Washington Must End Its Support for Azerbaijan’s War Crimes
The US has long offered unconditional military assistance to Azerbaijan even as it carries out ethnic cleansing in Nagorno-Karabakh. It’s consistent with Washington’s support for brutal human rights violators from Saudia Arabia to Israel.

A military parade with the participation of Azerbaijani president Ilham Aliyev in Khankendi, Azerbaijan, on November 8, 2023. (Azerbaijani Presidency / Anadolu via Getty Images)
The other week, Azerbaijan’s president scolded US secretary of state Antony Blinken over efforts to curtail military assistance to the Caspian dictatorship in the wake of its assault on the Armenian enclave of Nagorno-Karabakh. While US arms and assistance to Azerbaijan have largely been overlooked, they are representative of how Washington’s security assistance has facilitated war crimes and perpetuated a global system built on the selective application of human rights and international law. In the case of Azerbaijan, US assistance enabled ethnic cleansing on a shocking scale.

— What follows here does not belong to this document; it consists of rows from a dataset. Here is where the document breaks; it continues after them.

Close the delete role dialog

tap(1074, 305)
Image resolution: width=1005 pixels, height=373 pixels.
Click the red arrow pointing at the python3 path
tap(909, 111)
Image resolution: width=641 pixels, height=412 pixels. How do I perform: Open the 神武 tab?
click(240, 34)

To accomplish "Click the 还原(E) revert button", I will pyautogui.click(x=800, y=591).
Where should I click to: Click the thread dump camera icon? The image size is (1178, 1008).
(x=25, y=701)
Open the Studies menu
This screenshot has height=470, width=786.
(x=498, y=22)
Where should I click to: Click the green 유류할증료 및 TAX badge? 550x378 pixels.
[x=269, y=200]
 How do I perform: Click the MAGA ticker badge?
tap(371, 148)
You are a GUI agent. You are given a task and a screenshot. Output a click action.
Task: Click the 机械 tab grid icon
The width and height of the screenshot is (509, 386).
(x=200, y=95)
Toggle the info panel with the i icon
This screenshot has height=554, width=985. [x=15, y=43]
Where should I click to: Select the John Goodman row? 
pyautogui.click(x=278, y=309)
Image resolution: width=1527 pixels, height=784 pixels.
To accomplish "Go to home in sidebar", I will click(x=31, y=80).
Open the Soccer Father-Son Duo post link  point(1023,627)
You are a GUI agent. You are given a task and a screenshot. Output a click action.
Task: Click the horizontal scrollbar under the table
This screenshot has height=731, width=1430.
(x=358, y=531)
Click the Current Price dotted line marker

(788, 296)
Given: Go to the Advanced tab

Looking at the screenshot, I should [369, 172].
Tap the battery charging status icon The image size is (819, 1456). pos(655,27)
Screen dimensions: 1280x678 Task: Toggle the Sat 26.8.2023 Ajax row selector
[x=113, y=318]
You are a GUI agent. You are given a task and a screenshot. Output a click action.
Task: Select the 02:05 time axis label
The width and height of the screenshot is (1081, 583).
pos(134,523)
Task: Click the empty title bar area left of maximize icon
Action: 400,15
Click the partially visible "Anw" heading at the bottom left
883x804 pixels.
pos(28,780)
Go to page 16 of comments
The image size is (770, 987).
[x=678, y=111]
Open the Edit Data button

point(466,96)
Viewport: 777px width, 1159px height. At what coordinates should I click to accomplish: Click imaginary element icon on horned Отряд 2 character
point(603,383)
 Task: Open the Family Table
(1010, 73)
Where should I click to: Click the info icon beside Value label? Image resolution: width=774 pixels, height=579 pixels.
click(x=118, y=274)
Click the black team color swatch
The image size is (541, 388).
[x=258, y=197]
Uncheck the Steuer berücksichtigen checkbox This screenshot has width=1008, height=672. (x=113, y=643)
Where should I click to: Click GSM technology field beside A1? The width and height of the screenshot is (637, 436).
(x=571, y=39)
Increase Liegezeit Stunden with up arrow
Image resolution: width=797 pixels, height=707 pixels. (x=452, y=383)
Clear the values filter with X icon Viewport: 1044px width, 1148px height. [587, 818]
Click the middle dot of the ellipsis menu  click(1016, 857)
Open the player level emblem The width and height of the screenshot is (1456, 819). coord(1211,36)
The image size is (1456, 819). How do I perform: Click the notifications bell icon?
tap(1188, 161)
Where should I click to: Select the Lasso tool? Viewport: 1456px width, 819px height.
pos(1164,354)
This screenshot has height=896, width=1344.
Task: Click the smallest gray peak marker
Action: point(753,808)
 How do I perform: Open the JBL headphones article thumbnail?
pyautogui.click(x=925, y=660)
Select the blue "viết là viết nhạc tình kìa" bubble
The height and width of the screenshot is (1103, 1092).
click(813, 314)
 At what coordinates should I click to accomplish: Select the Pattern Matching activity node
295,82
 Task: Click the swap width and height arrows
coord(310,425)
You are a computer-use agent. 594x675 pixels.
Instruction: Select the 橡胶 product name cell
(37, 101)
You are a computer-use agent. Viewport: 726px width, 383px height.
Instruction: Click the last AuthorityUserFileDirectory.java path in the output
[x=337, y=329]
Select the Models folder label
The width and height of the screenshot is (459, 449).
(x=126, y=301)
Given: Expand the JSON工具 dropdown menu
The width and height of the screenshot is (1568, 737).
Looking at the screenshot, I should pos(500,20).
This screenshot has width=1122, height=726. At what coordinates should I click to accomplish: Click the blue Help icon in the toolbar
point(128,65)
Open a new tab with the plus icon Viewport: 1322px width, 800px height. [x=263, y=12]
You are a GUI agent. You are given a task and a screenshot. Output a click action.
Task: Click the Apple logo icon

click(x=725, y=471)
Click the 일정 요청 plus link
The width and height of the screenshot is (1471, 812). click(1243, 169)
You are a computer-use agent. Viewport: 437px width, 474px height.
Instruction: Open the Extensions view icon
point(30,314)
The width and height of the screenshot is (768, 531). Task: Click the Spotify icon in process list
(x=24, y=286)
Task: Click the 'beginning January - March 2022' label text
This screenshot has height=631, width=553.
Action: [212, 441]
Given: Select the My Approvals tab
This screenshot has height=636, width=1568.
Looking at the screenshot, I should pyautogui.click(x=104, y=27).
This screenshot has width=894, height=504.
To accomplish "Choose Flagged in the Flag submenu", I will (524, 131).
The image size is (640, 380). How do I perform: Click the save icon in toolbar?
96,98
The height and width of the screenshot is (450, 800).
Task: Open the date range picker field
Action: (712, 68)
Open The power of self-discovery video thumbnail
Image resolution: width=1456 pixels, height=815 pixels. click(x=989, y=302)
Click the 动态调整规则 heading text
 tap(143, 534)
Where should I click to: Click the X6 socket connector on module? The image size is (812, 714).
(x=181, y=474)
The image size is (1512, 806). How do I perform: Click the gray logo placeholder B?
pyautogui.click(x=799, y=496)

However, amid public outcry over the nonenforcement and rollback of human rights conditions on military assistance to US allies from Turkey to Saudi Arabia to Israel — a recent decision by the Senate to suspend military assistance to Azerbaijan marks an unprecedented step toward the enforcement of human rights standards and congressional oversight long absent from US foreign policy.
Last month, Azerbaijan invaded Nagorno-Karabakh (also known as Artsakh), forcibly expelling its entire indigenous Armenian population, aided by US security assistance. As a direct consequence of the impunity Washington has granted Baku, Azerbaijan, is now threatening further military action against Armenia — a risk recently acknowledged by Secretary Blinken.